Great graphs thanks. The monthly correlations of wind with demand are interesting, especially for future heat. Very large stores of hot water linked to heat networks have a lot to offer Northern latitudes. (though ultimately underground storage of coolth may prove more essential for human survivability in the South) Adding a street heat network may enable existing power connections to be used with ASHPs etc to INPUT heat into a network for transfer to central mass thermal storage for use later. Online webinar in English: https://topsectorenergie.nl/nl/kennisbank/webinarreeks-warmteopslag/
IRENA has some thermal storage publications.
Should we make price differences bigger to stimulate thermal storage investment and the use of electricity instead of oil and gas combustion fuels?
e.g. Stop adding fixed levies and taxes onto retail kWh prices, perhaps removing them one week, doubling them the next?? To stimulate Demand Side and long duration thermal storage Investment?
I am a big fan of thermal storage in general (and heat networks). I think that we should remove fixed levies: taxes to be proportional (like VAT) and network charges to be based on capacity mostly and maybe even dynamic as well.
Currently, fixed charges especially on the distribution level are generally reducing a lot the attractivity to consume flexibly, including for heat/cold storage.
It's not only Europe that's too small for geographical dispersion to be of much help in alleviating solar intermittency, but any continent. Of the three factors that determine PV production at any given moment (time of day, season, cloud cover) only the last is random so that correlation will be high and positive between places at similar latitude and longitude, such as Spain and Germany in your example, even if cloudiness is uncorrelated: astronomy trumps meteorology as far as solar is concerned.
Any meaningful gains from dispersion would require transmitting power across multiple time zones, which is unlikely to be economically viable, even if there is no ocean in the way.
This is of course not the case for wind as your analysis clearly shows. Excess production of wind power is more likely to find a market in neighboring regions than excess PV production: It’s summer and noon everywhere at (almost) the same time on our continent.
I’m a keen reader of your posts and do agree that numerical analysis like yours’ are important to start to understand the issue at hand. Nevertheless, is it not correct to say that intra-day solar output is 0 for more than 50% of the time greatly reducing whatever solar/wind correlation you might find at larger timescales? One can argue that on a yearly scale countries like Spain might already have, or are close to having, all the solar/wind capacity installed required to potentially cover yearly demand, but that doesn’t solve the 24 hour cycle. I’m coming from my own small personal experience as I built a 100% off-grid house on the Mediterranean coast of Spain which went live back in the summer of 2020. I was surprised after a full year to find out that I had to rely on my backup gas generator (sounds familiar?) much more often than the “models” predicted. I’m traveling now but if you’re interested I can give you all the details about the installation, production and demand, as well as how much more PV and battery capacity I had to install just to achieve the objective of 98% independence.
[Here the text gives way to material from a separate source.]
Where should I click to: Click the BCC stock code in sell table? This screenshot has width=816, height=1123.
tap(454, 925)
Hi lsgv, this sounds very interesting! I am currently tinkering on a similar project for a private residence. If you'd be willing to share your data, that would be very much appreciated! yurivanengelshoven[at]gmail[dot]com.
Thanks for your interest. As said before I’m out traveling for the moment with little time to develop this but you can find an intro, albeit superseded by newer developments, on this link
Hello again. I don't know if you had the opportunity of going through the intro about my installation in the HA forum. In short, 100% off-grid, and we produce everything ourselves including water (large garden irrigation, pool, domestic usage) and waste management. As it is not possible to add images to posts I wrote a short note on my experience which you can access here.
1. Based on these correlations, what duration storage (hrs, days, weeks, etc) do you think is most beneficial to economically integrate solar/wind into the grid? Say, to 40% of electricity mix while maintaining relatively low prices.
1. Very difficult to answer. It depends on many factors and especially on the considered country/region. If you have large hydro for the remaining 60%, then you might not need any storage (or maybe just hourly). If you are a flat country with high demand during winter, you might need some serious seasonal storage. Also, if storage costs are high, you might overbuild renewables and curtail instead of storing. That are just a few considerations but there are many others, so difficult to provide a definite answer.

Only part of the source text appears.